| Problem |
Reproduce, from the lines below, exactly the stretch that begins at the line containing "Sort list by Type column header" and ends at the line containing "The width and", both included.

| Material supplied |
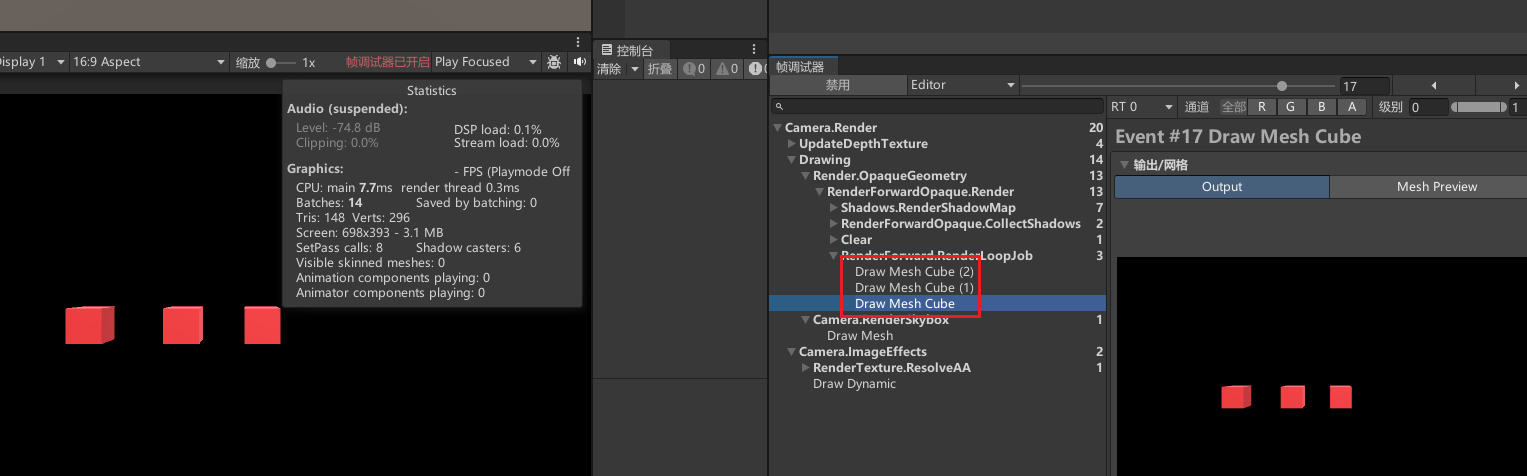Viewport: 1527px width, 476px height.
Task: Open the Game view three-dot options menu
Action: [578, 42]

==

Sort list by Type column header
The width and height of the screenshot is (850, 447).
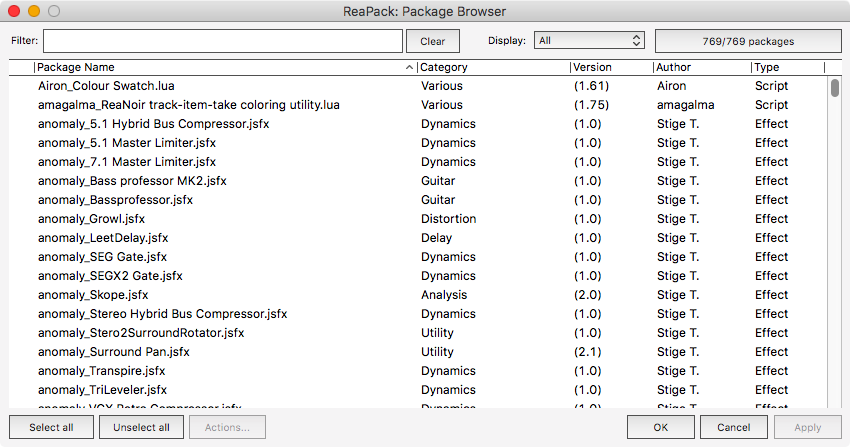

| Output of the task |
Sort list by Type column header
The width and height of the screenshot is (850, 447).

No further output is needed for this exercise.